However, no matter how versatile and potentially powerful a product the iPad is, it is merely an extremely expensive placemat without creative, well planned teaching behind its use. Before committing to an iPad implementation of any size, schools need to thoroughly think through how these technological marvels are going to enhance the teaching and learning process.

Its about Teaching and Learning, not iPads
The kind of shift in learning the iPad (and other tablets) can initiate is dependent on good teaching practice and preparation. The iPad has an app for just about anything. Students will be able to work out how to use the app. They do that quicker than us. As teachers, its our responsibility to show them what to use it for. It’s why we have to think of what we want them to do as learners, not what can the iPad do. We have to make the iPad suit the learning, not make the learning suit the iPad to justify having it. So think of the skills you want your students to develop and then work out if the iPad can improve that skill. If it doesn’t, don’t use it.

So let’s look at how we have gone about teaching up until now and examine how the iPad can fit in to our current programs. In today’s post, I’ll focus on how we can enhance note taking skills using the capabilities of an iPad compared to what we’ve done in the past and what we might do if we don’t think how the iPad could be used. I’ll be following with other areas one the coming weeks.

Without the iPad
With the aid of the 20th century’s very useful tool known as the highlighter, we have spent years highlighting key words, squashing in related notes, scribbling indecipherable diagrams and drawing arrows from one point to the next. We would then share our ideas one at a time recording them on the board, or maybe record them on big sheets of paper collaboratively until we run out of space or time. Possibly we organized our thoughts on a mind map or some other sort of graphic organizer. Eventually the sheets of paper or boardwork get replaced by new work and your discussion gets filed under ‘done and dusted. The good note takers and memorisers get something out of it and the rest move on to the next thing without any real reflective learning taking place.

With an iPad and no thoughtful plan
We hand the student an iPad, he opens up a PDF or iBook version of a document, chapter or book, highlights some key words using the program provided, write some notes in another app, draw a diagram or download an image from Google and save it for later discussion. In this scenario, you can record and store more information, have a greater variety of visuals, the ability to retrieve information at a later date and have the greater short term engagement resulting from using the latest tech. However, there is no real shift in the learning and teaching model here from the pre-iPad model. Same work, different set of tools.
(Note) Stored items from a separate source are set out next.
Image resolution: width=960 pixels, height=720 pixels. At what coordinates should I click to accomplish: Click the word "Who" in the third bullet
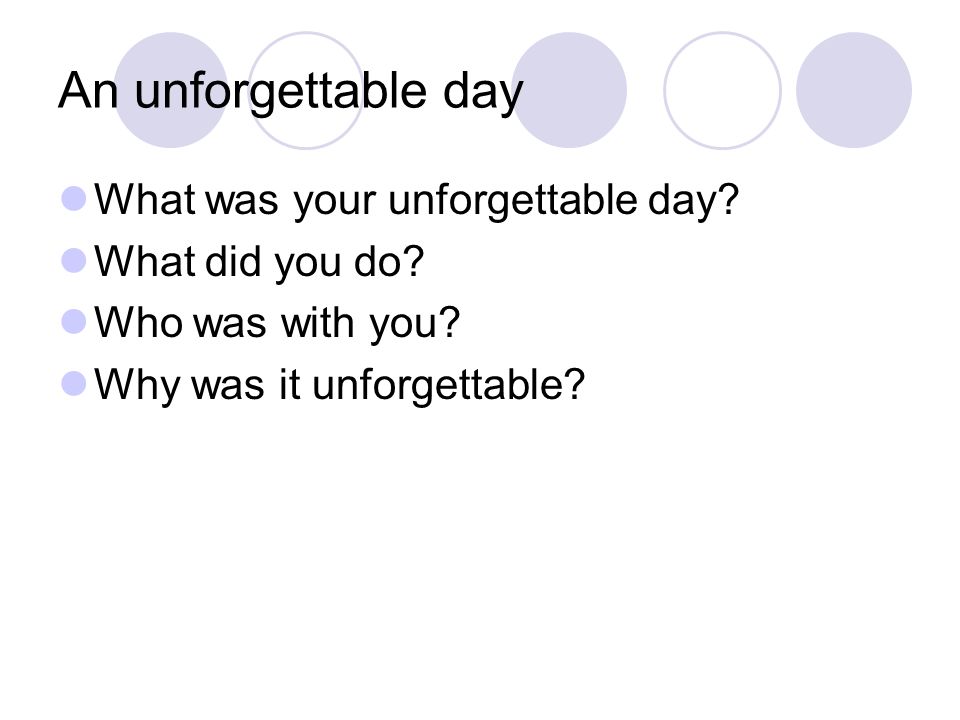138,322
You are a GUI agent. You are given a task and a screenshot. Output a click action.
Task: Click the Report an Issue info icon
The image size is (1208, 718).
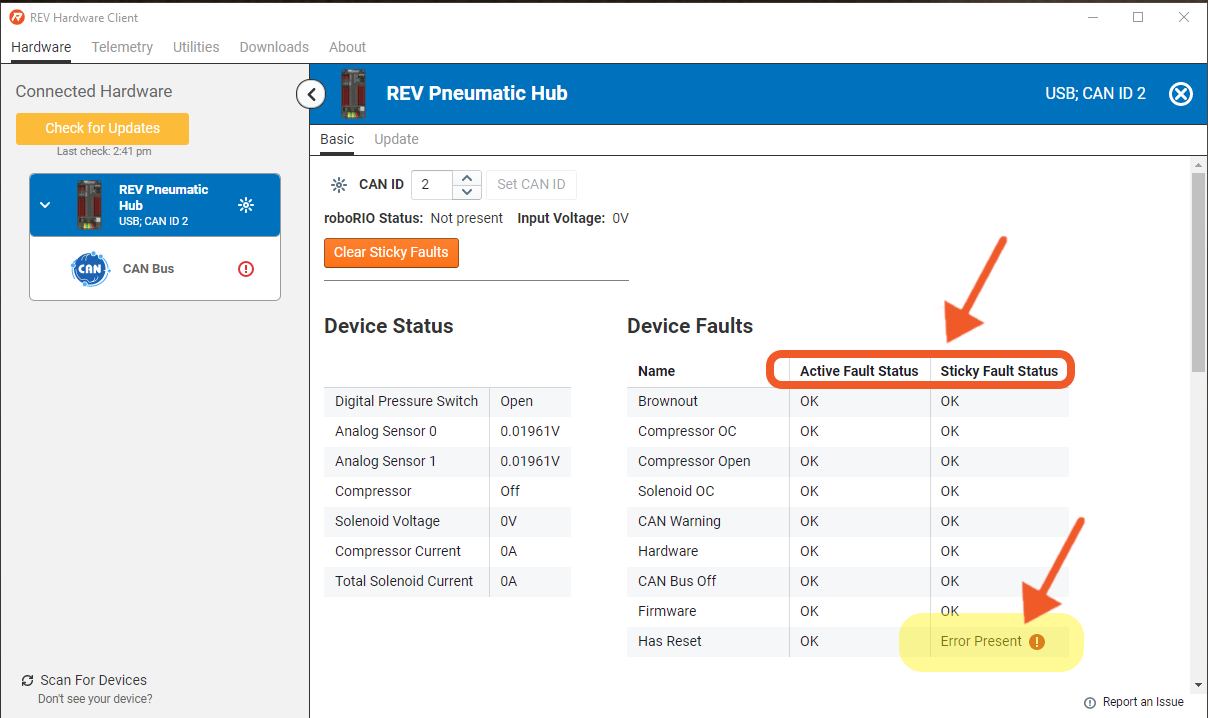[1089, 703]
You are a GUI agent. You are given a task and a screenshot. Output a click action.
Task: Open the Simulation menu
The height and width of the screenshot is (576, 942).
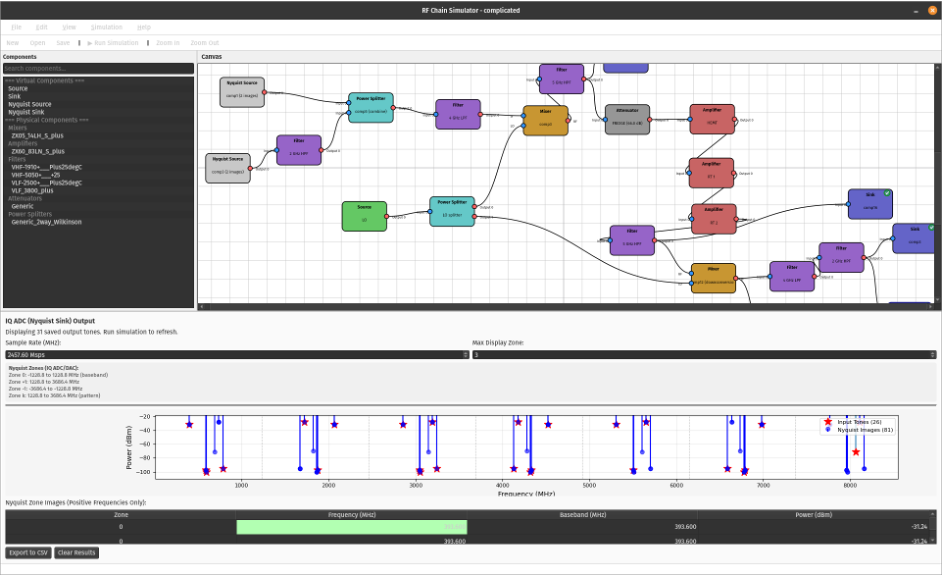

Enhanced note taking with an iPad
This is how I envisage the iPad creating a major shift in note taking. Yes a lot of it can be done with regular desktop computers and laptops, but the unique touch interface and portability of the iPad makes it more accessible and practical.

Using Notability/Goodreader/Skitch/Evernote/iBooks (depending on the purpose), import the PDF, RTF, epub file or the Notability note from another source into the app. Use the highlighter and annotating tools to highlight keywords and phrases, underline or circle or arrow sections of text. (So far same as old system.) The shift is the ability to look up meanings with inbuilt dictionary, edit annotations, add extra notes from others during collaborative discussions without running out of room, take photos of other diagrams by other students and annotate them, add web clips of relevant websites that are searchable and accessible without leaving the app and record conversations. The notes can be saved, shared with others so they can add further comments, notes, diagrams etc. During whole class or group discussions, students and teachers can record the discussion in Notability and take notes or add photos, diagrams, web clips or handwritten notes during the recording. Later on, these notes can be reviewed and clicking on a note added during the recording will locate section of audio relevant to the note.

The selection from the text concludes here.